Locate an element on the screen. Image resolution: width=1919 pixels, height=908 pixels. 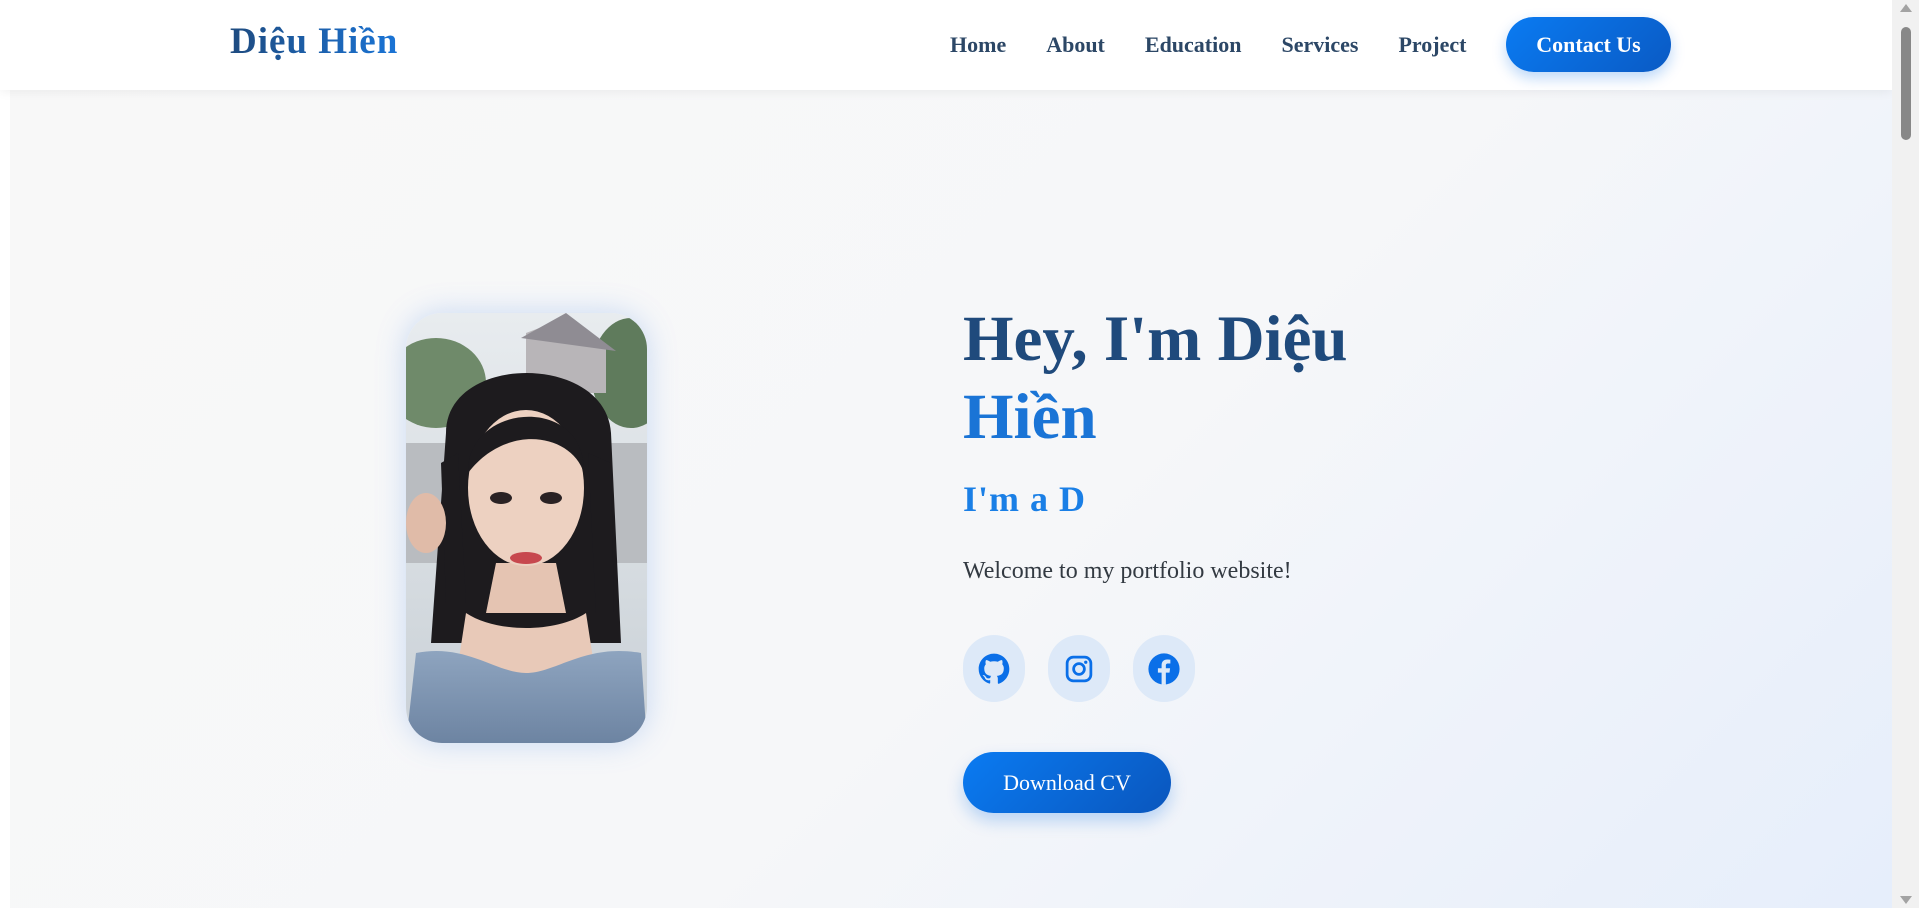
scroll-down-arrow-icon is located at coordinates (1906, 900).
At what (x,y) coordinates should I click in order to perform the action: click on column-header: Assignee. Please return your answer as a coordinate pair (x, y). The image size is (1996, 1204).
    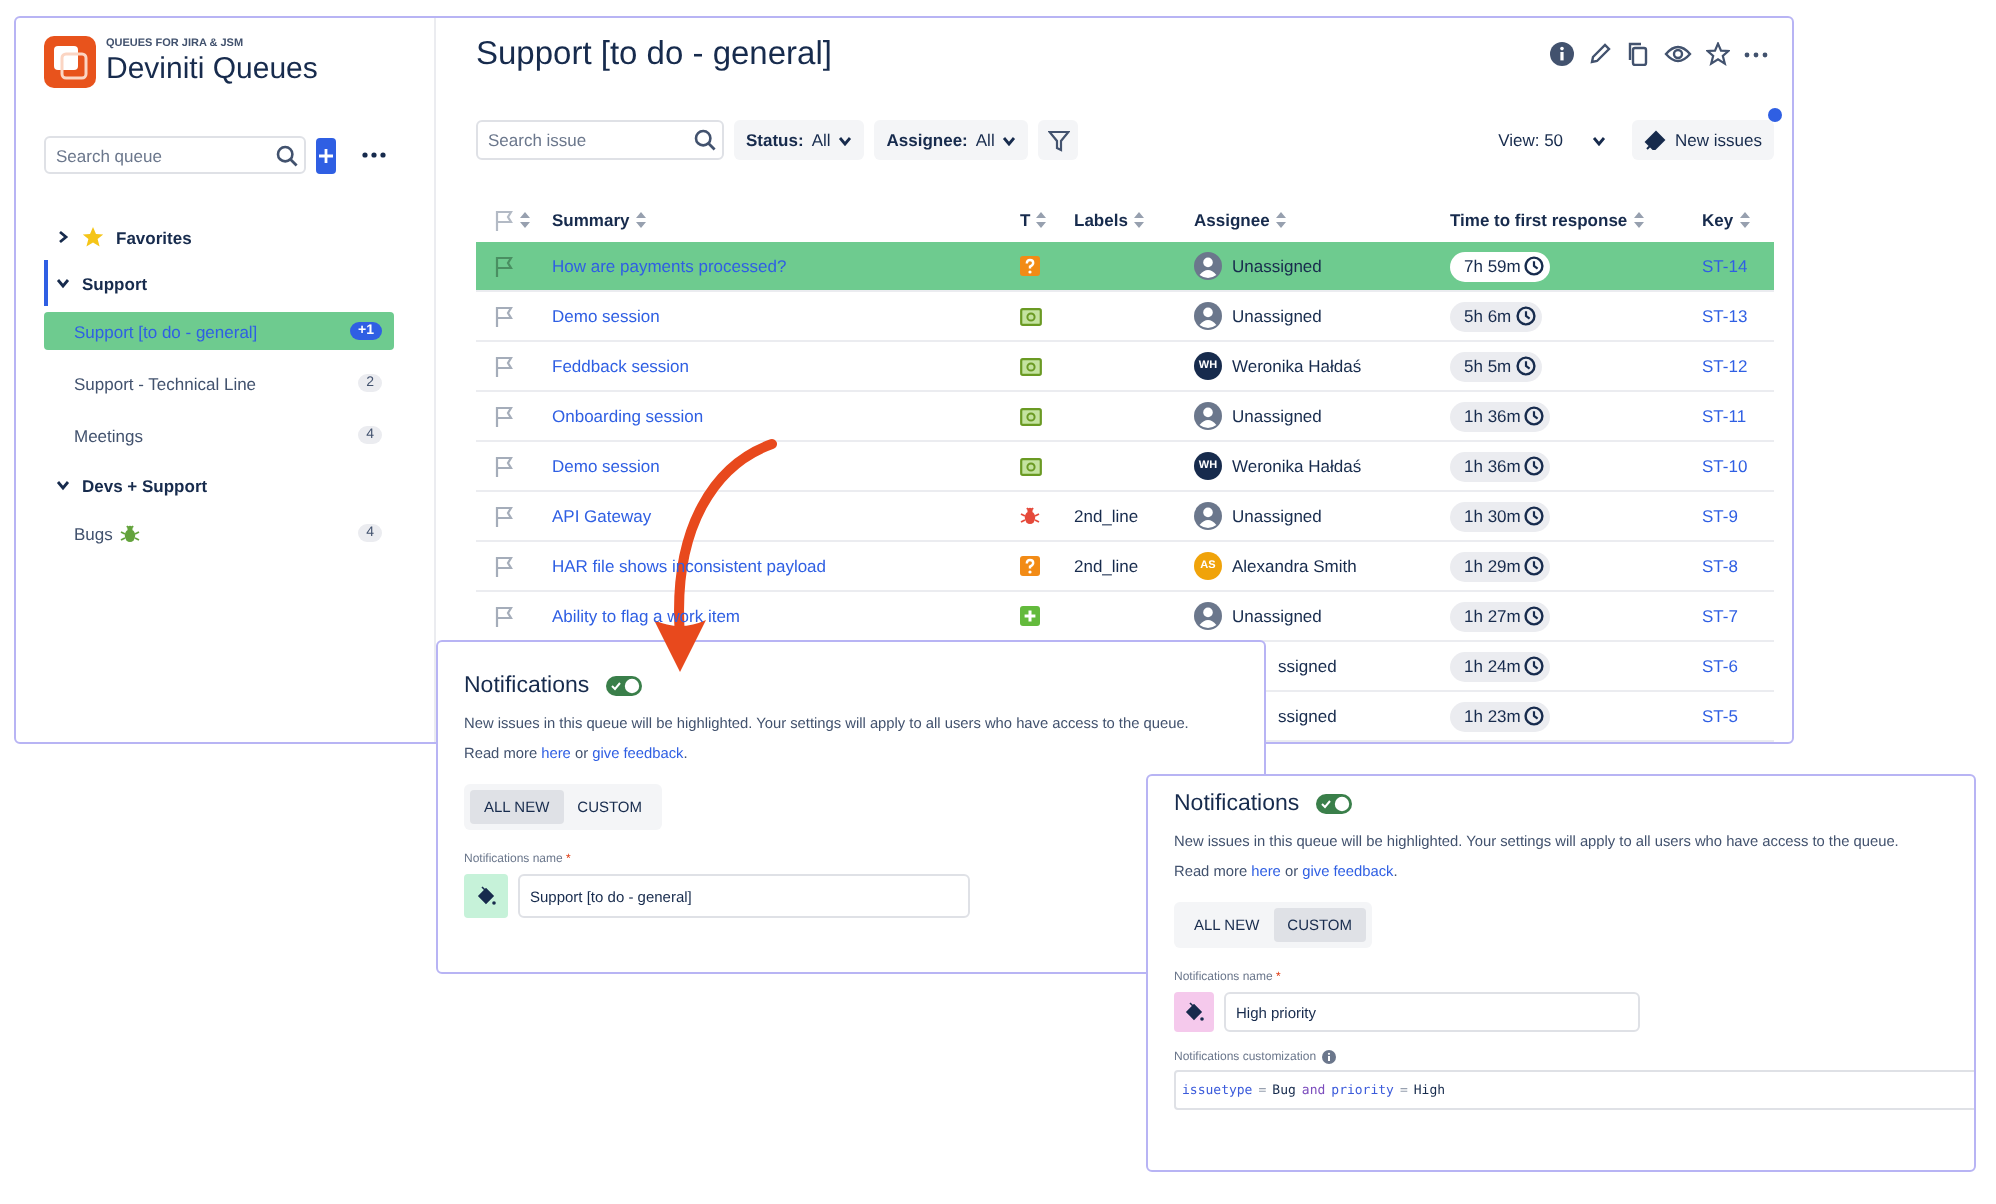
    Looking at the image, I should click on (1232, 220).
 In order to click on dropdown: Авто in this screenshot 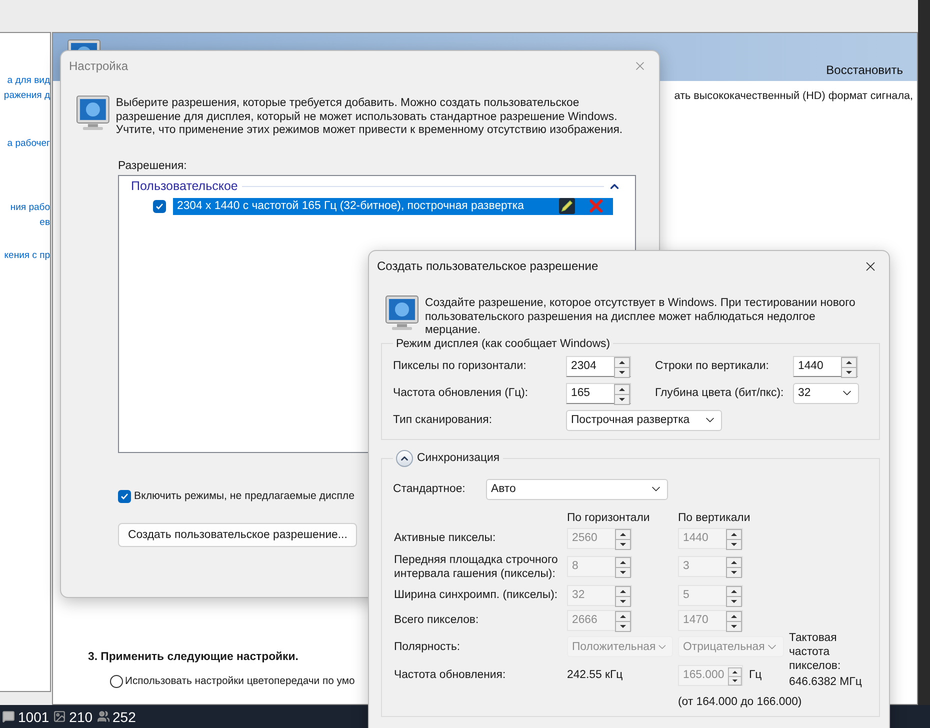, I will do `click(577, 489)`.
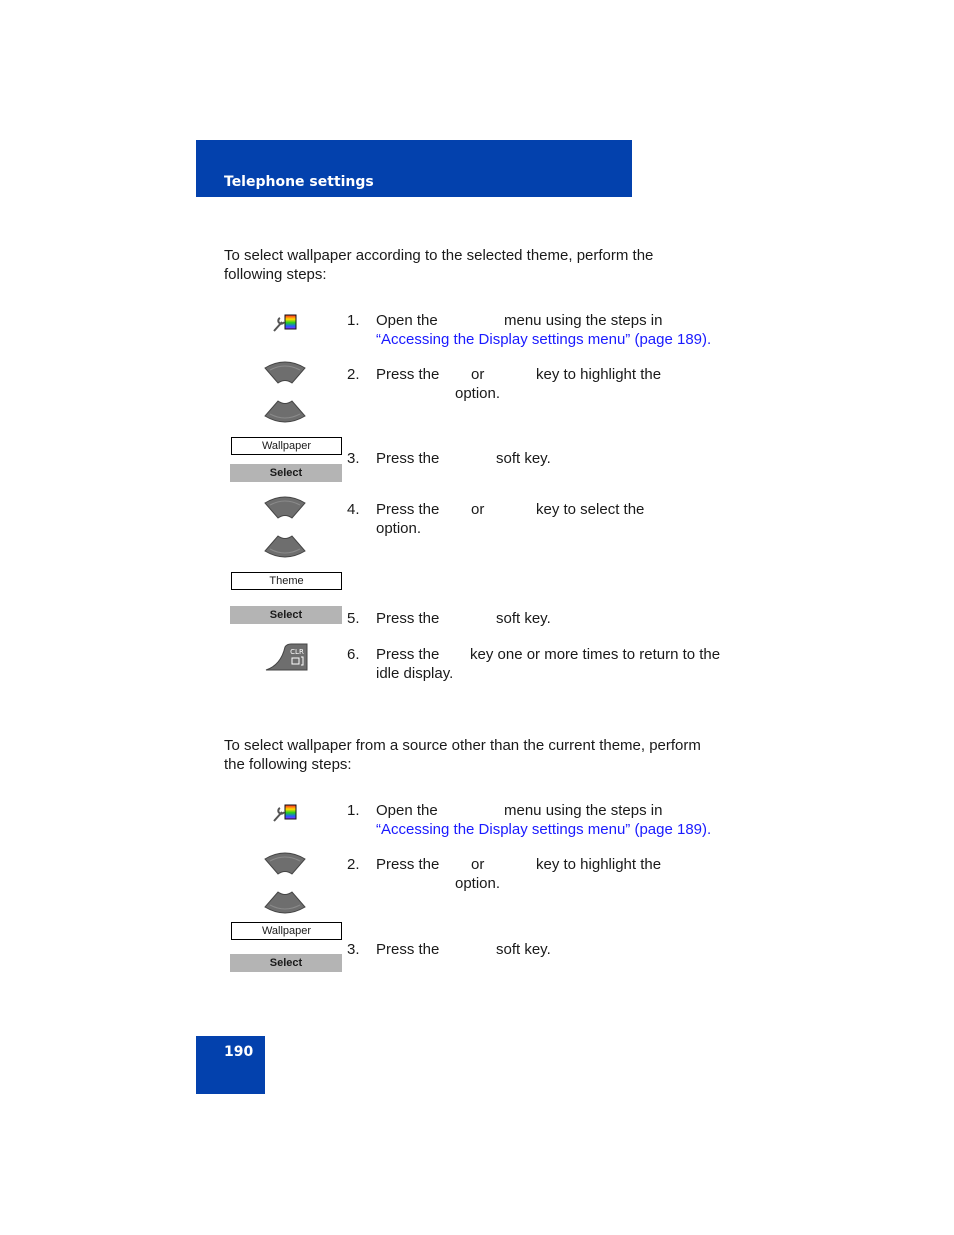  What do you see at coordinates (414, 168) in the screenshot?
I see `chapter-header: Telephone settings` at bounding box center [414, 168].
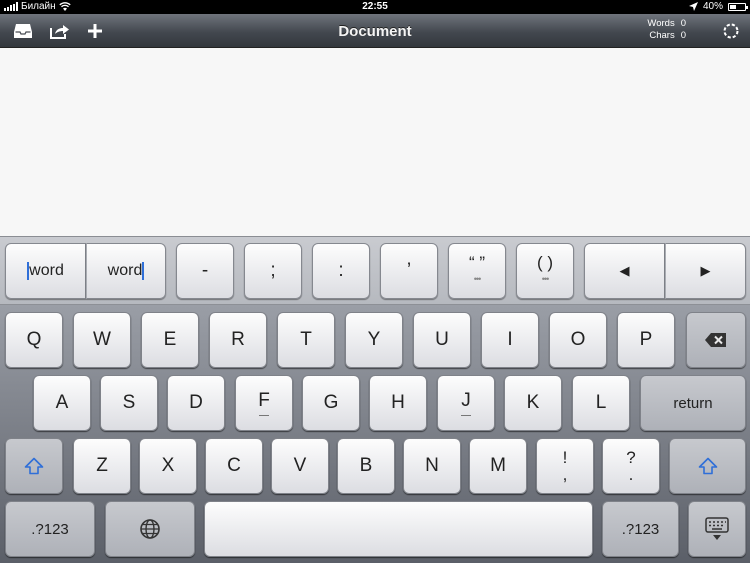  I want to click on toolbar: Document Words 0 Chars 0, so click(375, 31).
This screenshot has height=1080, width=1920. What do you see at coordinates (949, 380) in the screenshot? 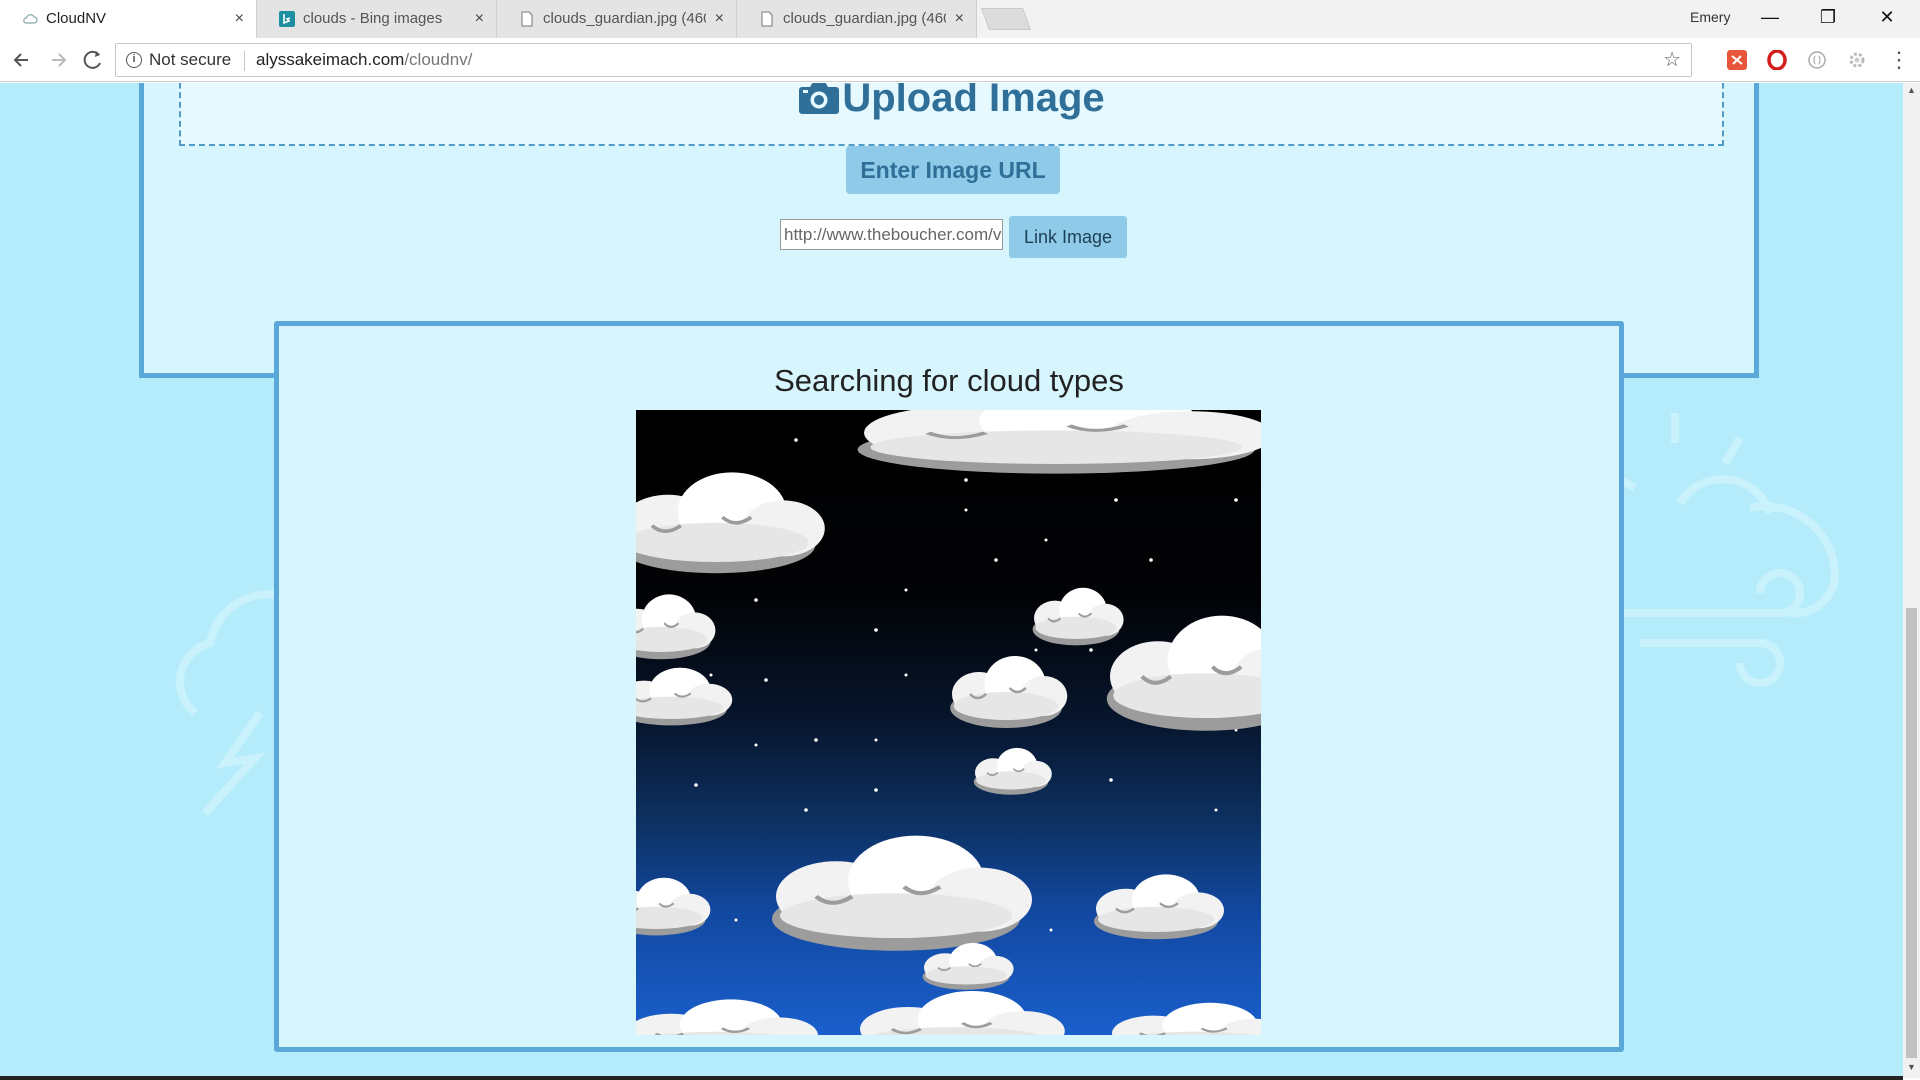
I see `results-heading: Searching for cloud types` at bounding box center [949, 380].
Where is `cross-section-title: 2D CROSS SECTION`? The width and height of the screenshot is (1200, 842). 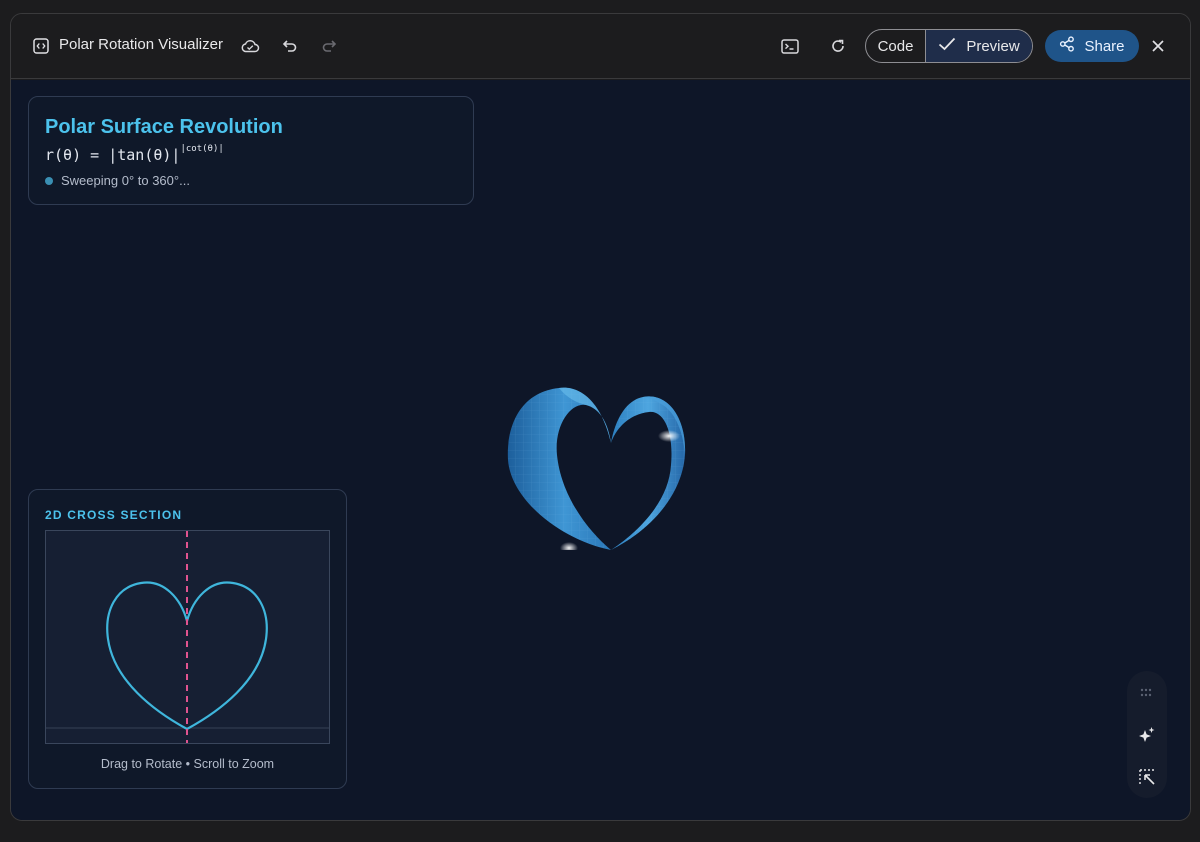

• _EXERCISE DIRECTIONS_
Please give the material again starting at the line that contains "This screenshot has" and ending at the end of the material, replacing "coordinates" with "position" and keeping everything else unchanged. Leave the pictures out of your answer.

• _OUTPUT BELOW_
This screenshot has height=1080, width=1920. What do you see at position (949, 380) in the screenshot? 
I see `results-heading: Searching for cloud types` at bounding box center [949, 380].
Where is `cross-section-title: 2D CROSS SECTION`? The width and height of the screenshot is (1200, 842). 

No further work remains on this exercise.